Clinic is around for a few decades already. Fantasy Island is its 9th album since 2000. and I realise that I do not know anything about it. An album review is all I have probably read in the past. So, let's look at the band a little first. The band formed in 1993 under the name Pure Morning in Liverpool. The four members remained together until the hiatus. When Clinic re-emerged in 2019, it had lost two of its founding members. Adrian Blackburn and Jonathan Hartley are responsible for the new album(s) as a duo.
Keyboards, synths, samplers, sequencers and electronic beats make up the sound of Fantasy Island. Sure there may be a guitar hidden in the mix here and there, this is an electronic album. Don't expect to find a normal sounding voice as well. All vocals have some kind of treatment, befitting all else. Get into the groove and mood of the album and it all sounds so good. This is the key to this highway, the listener has to capture the groove to get into the mood.
Clinic is not a lot of things. Not extremely melodic. It is not easy to dance to. It throws in a lot of odd sounds distracting from the main sound. It estranges its listeners quite easily, even in the cover on the album, 'I Can't Stand The Rain', it manages to estrange. And yet, the music works for the whole of the way. I simply hooked up my cart to the passing train called Fantasy Island and went along for the ride.

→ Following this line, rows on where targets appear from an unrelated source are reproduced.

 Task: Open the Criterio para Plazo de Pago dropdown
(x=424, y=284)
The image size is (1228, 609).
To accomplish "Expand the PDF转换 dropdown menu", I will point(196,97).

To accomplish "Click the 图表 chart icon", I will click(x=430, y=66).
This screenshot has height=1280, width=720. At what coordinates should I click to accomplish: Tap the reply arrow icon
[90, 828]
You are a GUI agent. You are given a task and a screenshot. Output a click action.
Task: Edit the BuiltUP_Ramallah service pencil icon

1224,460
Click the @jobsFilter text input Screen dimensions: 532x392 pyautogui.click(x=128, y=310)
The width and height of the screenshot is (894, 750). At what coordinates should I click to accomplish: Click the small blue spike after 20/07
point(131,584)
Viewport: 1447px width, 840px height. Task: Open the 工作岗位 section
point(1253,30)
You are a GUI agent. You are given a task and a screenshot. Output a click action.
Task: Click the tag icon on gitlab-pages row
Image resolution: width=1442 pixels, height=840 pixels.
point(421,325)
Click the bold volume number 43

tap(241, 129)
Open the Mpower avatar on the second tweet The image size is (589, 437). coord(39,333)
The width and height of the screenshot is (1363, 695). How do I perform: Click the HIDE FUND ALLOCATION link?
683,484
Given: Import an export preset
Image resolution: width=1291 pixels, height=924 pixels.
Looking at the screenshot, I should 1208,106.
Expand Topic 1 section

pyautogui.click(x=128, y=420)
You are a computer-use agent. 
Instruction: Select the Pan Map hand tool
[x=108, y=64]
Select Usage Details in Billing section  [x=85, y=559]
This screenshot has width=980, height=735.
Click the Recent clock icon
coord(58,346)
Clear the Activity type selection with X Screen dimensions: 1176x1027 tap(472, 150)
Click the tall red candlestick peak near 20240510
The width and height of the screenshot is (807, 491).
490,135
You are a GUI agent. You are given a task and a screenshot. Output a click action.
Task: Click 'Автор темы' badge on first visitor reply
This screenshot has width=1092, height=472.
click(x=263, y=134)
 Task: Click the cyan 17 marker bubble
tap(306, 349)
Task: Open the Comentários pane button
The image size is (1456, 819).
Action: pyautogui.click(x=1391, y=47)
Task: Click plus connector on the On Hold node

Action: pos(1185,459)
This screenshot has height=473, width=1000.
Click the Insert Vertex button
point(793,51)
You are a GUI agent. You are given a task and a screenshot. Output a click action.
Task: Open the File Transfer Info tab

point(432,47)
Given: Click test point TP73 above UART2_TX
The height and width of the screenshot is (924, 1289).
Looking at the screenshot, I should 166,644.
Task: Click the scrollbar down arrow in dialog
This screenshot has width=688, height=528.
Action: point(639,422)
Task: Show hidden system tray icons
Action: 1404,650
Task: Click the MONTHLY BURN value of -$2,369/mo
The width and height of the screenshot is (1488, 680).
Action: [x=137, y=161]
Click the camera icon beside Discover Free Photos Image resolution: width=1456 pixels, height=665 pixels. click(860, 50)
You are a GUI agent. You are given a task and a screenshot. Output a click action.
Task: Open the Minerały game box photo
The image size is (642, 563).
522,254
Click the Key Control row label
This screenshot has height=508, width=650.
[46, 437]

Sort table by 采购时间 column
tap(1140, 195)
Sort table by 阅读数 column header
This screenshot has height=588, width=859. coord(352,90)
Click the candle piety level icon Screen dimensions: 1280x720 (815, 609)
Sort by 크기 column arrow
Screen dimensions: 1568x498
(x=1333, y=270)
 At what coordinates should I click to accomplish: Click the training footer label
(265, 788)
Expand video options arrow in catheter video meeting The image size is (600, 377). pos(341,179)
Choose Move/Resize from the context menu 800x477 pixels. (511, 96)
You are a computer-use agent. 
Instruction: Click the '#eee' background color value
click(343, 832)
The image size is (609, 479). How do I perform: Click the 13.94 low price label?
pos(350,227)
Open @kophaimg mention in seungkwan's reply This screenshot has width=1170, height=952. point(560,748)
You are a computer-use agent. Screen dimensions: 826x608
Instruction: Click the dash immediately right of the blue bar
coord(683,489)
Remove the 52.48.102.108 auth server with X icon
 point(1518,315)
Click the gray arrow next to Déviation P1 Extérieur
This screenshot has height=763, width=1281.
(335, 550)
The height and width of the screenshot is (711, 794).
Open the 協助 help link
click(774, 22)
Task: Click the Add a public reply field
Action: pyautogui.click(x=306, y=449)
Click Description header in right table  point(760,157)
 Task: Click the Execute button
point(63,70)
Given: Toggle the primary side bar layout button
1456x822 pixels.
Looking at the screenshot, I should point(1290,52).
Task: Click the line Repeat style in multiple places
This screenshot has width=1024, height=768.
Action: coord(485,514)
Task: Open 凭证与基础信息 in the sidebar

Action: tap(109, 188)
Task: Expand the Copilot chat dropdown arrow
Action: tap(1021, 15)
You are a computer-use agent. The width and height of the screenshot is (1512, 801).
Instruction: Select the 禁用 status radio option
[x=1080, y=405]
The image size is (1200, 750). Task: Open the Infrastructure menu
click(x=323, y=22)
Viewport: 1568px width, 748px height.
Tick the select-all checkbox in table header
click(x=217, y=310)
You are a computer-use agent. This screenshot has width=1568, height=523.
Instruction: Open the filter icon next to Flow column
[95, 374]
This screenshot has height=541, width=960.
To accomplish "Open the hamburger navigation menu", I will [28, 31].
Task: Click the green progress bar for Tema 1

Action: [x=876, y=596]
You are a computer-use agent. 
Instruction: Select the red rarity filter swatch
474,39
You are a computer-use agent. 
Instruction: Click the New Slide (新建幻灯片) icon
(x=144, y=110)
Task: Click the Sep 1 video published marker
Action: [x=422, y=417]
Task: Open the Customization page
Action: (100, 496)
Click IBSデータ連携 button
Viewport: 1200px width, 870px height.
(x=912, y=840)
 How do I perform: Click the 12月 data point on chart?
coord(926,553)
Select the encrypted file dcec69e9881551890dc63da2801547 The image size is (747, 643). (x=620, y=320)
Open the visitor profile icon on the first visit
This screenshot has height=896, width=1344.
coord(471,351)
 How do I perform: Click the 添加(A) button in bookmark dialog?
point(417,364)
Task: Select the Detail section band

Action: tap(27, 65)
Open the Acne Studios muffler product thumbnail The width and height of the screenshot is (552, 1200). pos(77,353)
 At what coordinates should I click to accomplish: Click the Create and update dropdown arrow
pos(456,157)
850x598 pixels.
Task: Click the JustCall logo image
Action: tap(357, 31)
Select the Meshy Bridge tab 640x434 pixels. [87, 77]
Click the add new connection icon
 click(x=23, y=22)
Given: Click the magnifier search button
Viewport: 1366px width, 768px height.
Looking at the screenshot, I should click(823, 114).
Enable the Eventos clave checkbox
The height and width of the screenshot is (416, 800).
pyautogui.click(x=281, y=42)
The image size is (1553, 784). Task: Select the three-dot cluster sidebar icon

Clinic is cold, I'll grant you that comment. Clinical may describe the way the band presents its music. That is not the same as indifferent. For that there are more than enough moments to enjoy. Take 'Grand Finale'. Clinic is definitely playing with its format here and producing its variant of fun fair music. Listen and you will find more of these moments, where Clinic found the extras it can offer in its music. Moments that are surprising, perhaps a bit odd but certainly enlivening its songs.
"A plane, a plane", the midget in the tv series from long again called out in his funny accent. 'Fantasy Island' was a place where the guests could live out their fantasy. I'm sure Blackburn and Hartley were able to live theirs while recording this album.